Type out every one of the records below word for word, keeping each line as it stands.
===== GIVEN RECORDS =====
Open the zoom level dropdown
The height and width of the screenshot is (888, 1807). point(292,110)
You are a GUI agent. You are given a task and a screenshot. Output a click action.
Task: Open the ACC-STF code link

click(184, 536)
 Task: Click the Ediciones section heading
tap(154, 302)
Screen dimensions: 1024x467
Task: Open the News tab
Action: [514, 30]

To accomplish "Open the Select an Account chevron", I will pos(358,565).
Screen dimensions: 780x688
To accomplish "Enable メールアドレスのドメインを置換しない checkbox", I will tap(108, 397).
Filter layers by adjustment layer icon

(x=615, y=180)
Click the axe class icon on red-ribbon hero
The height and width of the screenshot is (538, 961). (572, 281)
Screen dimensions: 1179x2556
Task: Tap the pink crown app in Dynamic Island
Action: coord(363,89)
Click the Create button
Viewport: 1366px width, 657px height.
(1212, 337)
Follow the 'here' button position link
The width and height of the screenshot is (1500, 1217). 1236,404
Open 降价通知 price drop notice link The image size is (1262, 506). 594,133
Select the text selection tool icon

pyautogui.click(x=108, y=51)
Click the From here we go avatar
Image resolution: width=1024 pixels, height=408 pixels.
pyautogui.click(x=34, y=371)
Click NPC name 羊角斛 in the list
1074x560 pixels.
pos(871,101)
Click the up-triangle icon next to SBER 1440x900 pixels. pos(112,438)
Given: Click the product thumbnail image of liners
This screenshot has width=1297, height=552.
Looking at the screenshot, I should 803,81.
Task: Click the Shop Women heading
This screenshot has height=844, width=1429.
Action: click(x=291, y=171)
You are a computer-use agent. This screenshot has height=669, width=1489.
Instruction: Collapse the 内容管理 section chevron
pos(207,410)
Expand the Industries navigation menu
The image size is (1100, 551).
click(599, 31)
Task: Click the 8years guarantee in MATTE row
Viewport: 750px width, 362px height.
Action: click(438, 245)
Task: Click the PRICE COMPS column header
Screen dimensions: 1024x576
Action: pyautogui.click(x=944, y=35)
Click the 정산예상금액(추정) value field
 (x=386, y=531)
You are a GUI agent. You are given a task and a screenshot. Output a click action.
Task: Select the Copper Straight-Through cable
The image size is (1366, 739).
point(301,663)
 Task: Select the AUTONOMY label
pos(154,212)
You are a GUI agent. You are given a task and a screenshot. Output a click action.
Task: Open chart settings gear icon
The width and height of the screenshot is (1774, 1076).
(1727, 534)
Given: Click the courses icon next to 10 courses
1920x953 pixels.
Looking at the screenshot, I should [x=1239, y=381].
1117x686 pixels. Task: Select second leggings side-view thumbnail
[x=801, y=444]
=====
#### RESULT OF THIS EXERCISE:
Open the zoom level dropdown
The height and width of the screenshot is (888, 1807). point(292,110)
You are a GUI agent. You are given a task and a screenshot. Output a click action.
Task: Open the ACC-STF code link

click(184, 536)
 Task: Click the Ediciones section heading
tap(154, 302)
Screen dimensions: 1024x467
Task: Open the News tab
Action: [514, 30]

To accomplish "Open the Select an Account chevron", I will pos(358,565).
Screen dimensions: 780x688
To accomplish "Enable メールアドレスのドメインを置換しない checkbox", I will tap(108, 397).
Filter layers by adjustment layer icon

(x=615, y=180)
Click the axe class icon on red-ribbon hero
The height and width of the screenshot is (538, 961). (572, 281)
Screen dimensions: 1179x2556
Task: Tap the pink crown app in Dynamic Island
Action: coord(363,89)
Click the Create button
Viewport: 1366px width, 657px height.
(1212, 337)
Follow the 'here' button position link
The width and height of the screenshot is (1500, 1217). 1236,404
Open 降价通知 price drop notice link The image size is (1262, 506). 594,133
Select the text selection tool icon

pyautogui.click(x=108, y=51)
Click the From here we go avatar
Image resolution: width=1024 pixels, height=408 pixels.
pyautogui.click(x=34, y=371)
Click NPC name 羊角斛 in the list
1074x560 pixels.
pos(871,101)
Click the up-triangle icon next to SBER 1440x900 pixels. pos(112,438)
Given: Click the product thumbnail image of liners
This screenshot has width=1297, height=552.
Looking at the screenshot, I should 803,81.
Task: Click the Shop Women heading
This screenshot has height=844, width=1429.
Action: click(x=291, y=171)
You are a computer-use agent. This screenshot has height=669, width=1489.
Instruction: Collapse the 内容管理 section chevron
pos(207,410)
Expand the Industries navigation menu
The image size is (1100, 551).
click(599, 31)
Task: Click the 8years guarantee in MATTE row
Viewport: 750px width, 362px height.
Action: click(438, 245)
Task: Click the PRICE COMPS column header
Screen dimensions: 1024x576
Action: pyautogui.click(x=944, y=35)
Click the 정산예상금액(추정) value field
 (x=386, y=531)
You are a GUI agent. You are given a task and a screenshot. Output a click action.
Task: Select the Copper Straight-Through cable
The image size is (1366, 739).
point(301,663)
 Task: Select the AUTONOMY label
pos(154,212)
You are a GUI agent. You are given a task and a screenshot. Output a click action.
Task: Open chart settings gear icon
The width and height of the screenshot is (1774, 1076).
(1727, 534)
Given: Click the courses icon next to 10 courses
1920x953 pixels.
Looking at the screenshot, I should [x=1239, y=381].
1117x686 pixels. Task: Select second leggings side-view thumbnail
[x=801, y=444]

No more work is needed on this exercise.